Trait 1: React with speed and effectiveness
The quality of service depends on how quickly you can identify and resolve the issue. Mean Time to Identify (MTTI) and Mean Time to Resolution (MTTR) are two key metrics that will tell you how you are doing on this dimension. Your team should be tracking those two numbers depending their impact on the customers. It’s okay if those numbers are higher for low impact issues, but for high impact issues those metrics should be low. Having good visibility into what is going on deep within the system is key to resolving issues within minutes as opposed to hours and days.
Trait 2: Proactively monitor – Actively look for failures
Teams at this level are hypersensitive about failures that went undetected. The goal is to lower the frequency of issues that are missed by monitoring and alerting framework. Better than having one metric, such a metric should be broken down by event severity. Over time the number of issues missed by monitoring/alerting for a really high severity should go down from “frequently” to “very rare”. If your team is small, you might want to focus on a particular set of KPIs and develop full loop capability for detecting, alerting and remediating those issues.

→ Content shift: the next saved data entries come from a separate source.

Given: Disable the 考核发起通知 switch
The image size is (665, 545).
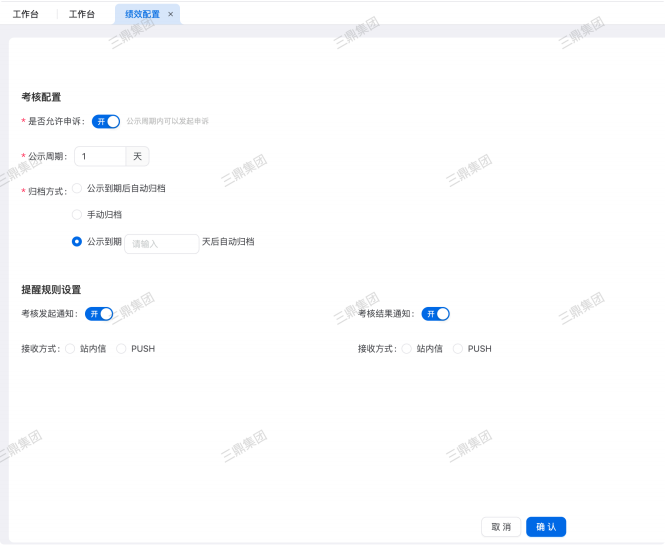Looking at the screenshot, I should tap(99, 314).
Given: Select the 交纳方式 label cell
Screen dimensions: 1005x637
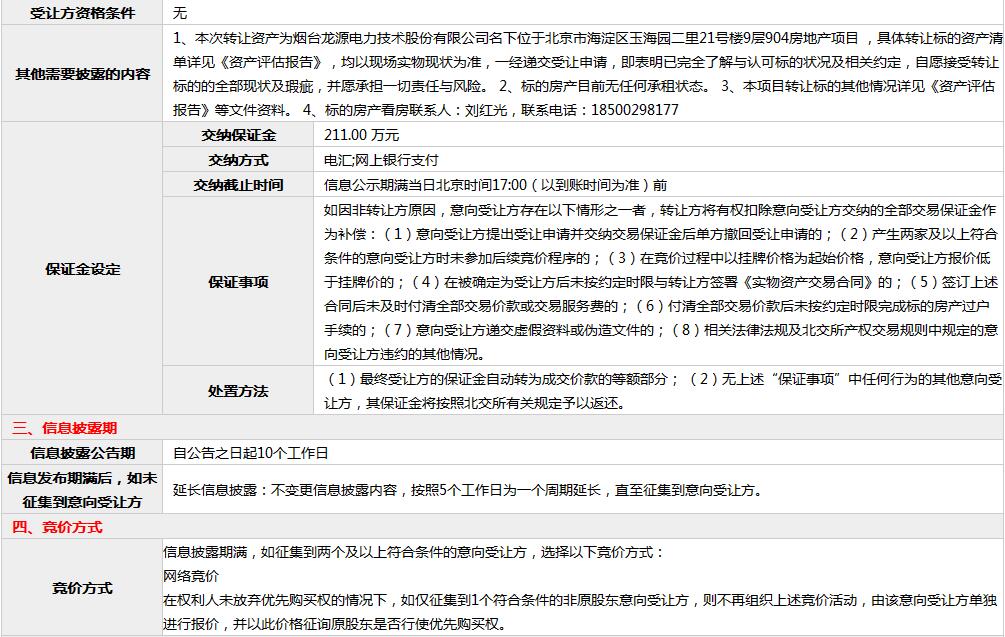Looking at the screenshot, I should tap(238, 160).
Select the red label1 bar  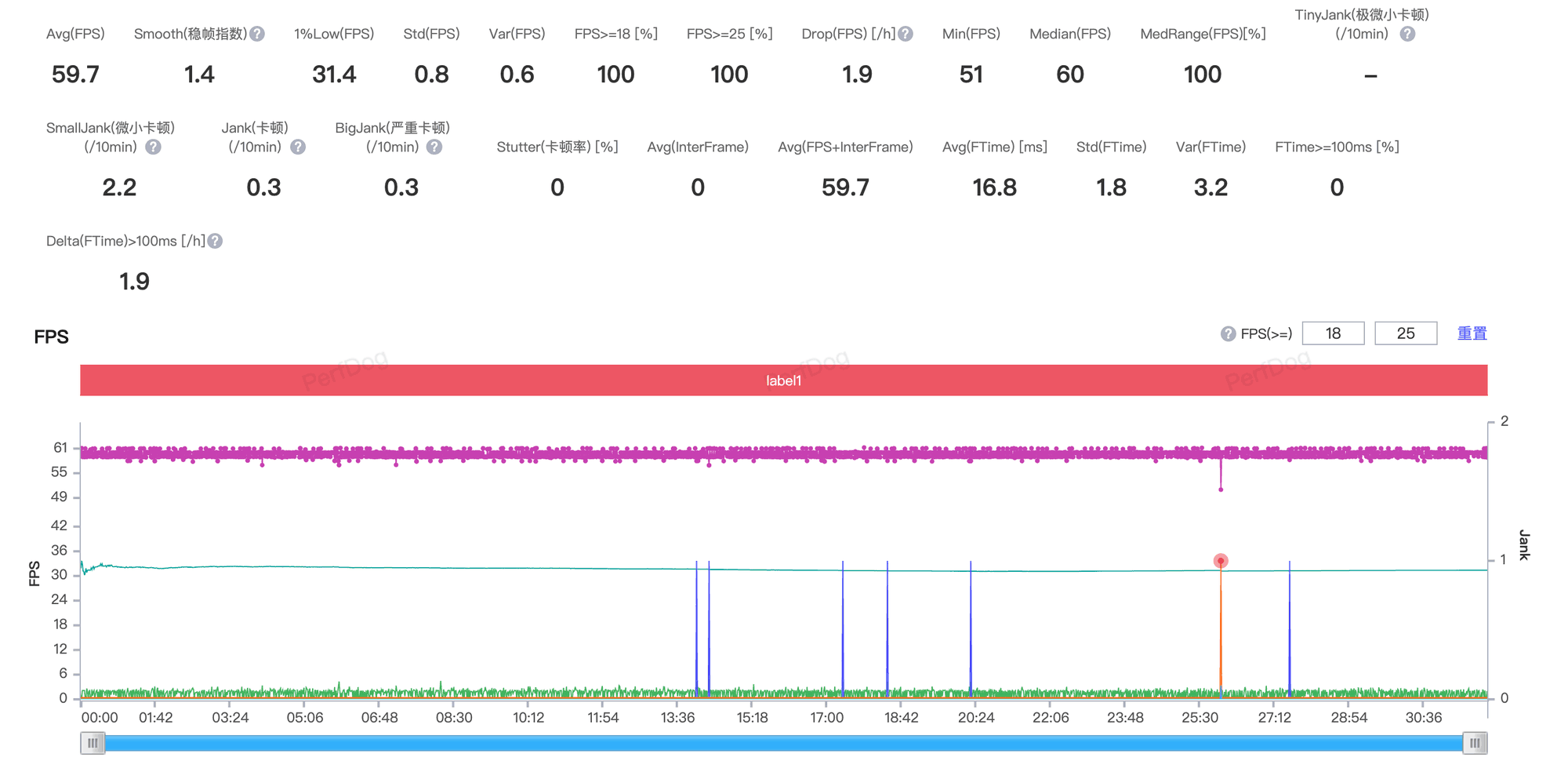(783, 380)
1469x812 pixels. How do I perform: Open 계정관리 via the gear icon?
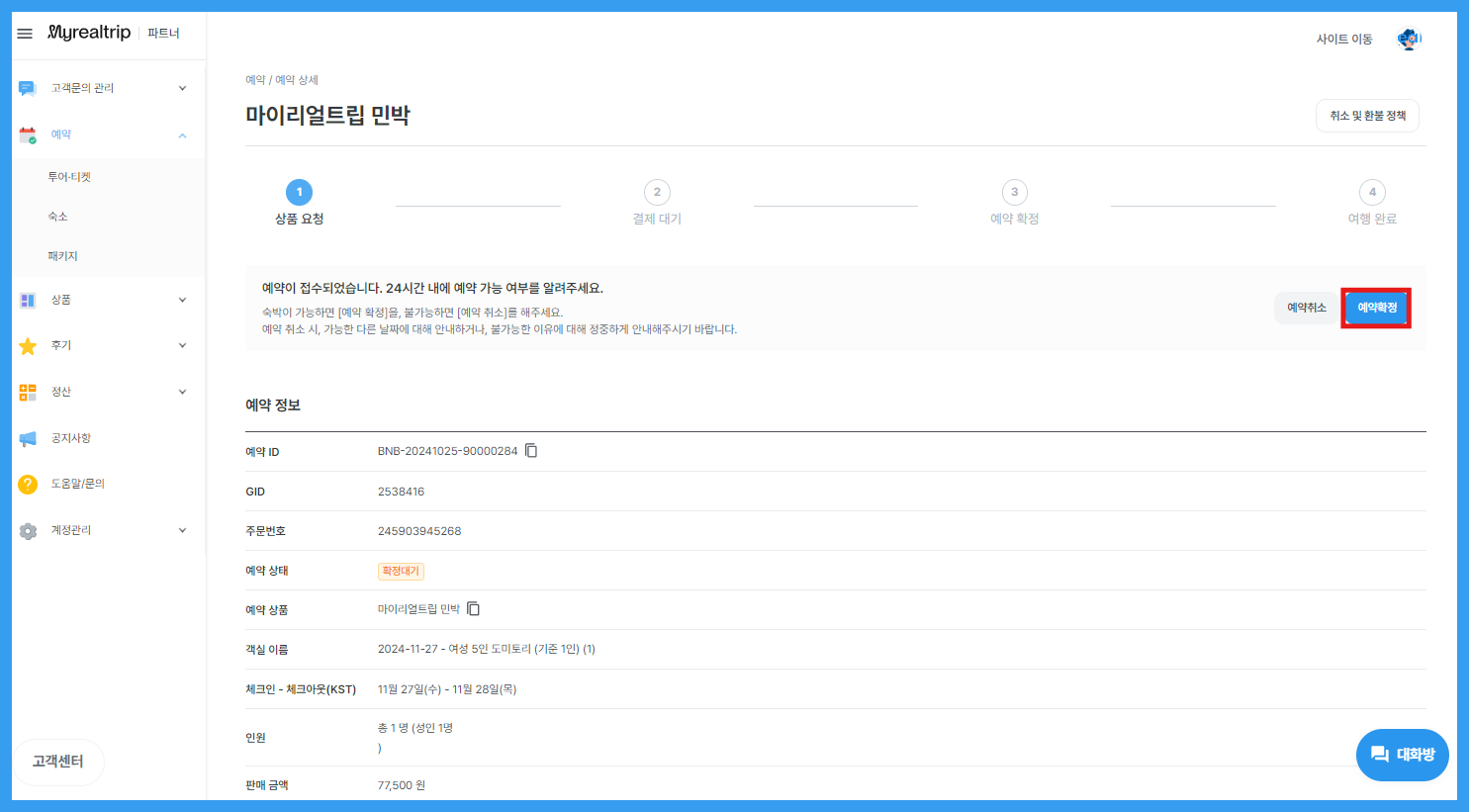point(28,529)
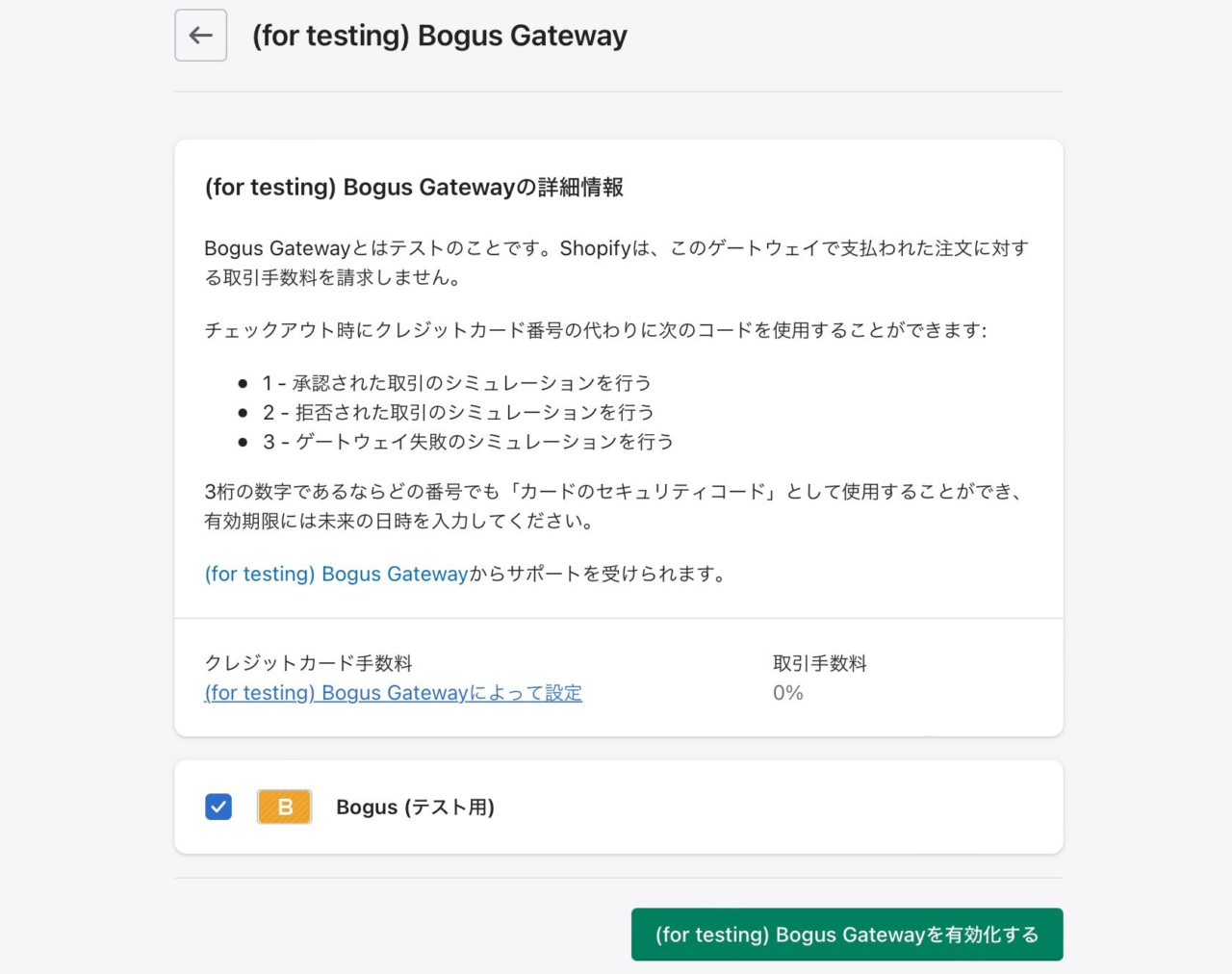Activate (for testing) Bogus Gateway with green button

click(847, 935)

Trait 3: Build really good playbooks – Know how to respond when an alert happens
High levels of monitoring and alerting can quickly lead to “alert fatigue.’ To reduce this, create easy to find and execute playbooks. Playbooks are a simplified list of steps that tell an operator how to respond when an alert happens. Playbooks should be written in a way that it requires zero thinking for an operator to execute on it. And remember to make those playbooks really easy to discover. Or heck, put a link to that in the alert itself.
Trait 4: Do retrospectives – Learn from failures
Failures are inevitable. There is always something that will happen, your goal is to avoid repeating them. To go one step beyond Trait 2, look at the issues and ask questions as to what was it about the process, architecture or people that led that failure to happen. Was the time it took to resolve the issue acceptable? If not, what can be done to reduce the time it took to resolve it? Can we automate some of the identification/resolution steps to reduce MTTI and MTTR? Teams can get really good at this by building a culture of blameless post mortems, focusing relentlessly on finding the root cause. For if a team doesn’t truly understand the root cause, they can’t be sure that the issue is fixed. And if you aren’t sure that you have fixed the issue, you cannot be sure that it won’t happen again. Ask yourself the five whys until you get to the root cause. Sometimes five is not enough. You have to really get down to the core issue, an issue that you can fix. If you cannot fix right away, at least detect and recover from that very quickly, hopefully without any impact to the service.
Trait 5: Build resiliency into the system – Make use of auto-healing systems
Having said all the above, many of the issues that turn into operational nightmares can be caught and taken care of at design time. Make the requirement to be able to run a service at a high quality a key requirement from the get go. You will be paying much more for bad design/architectural choices several times over by the time the service is generally available and used.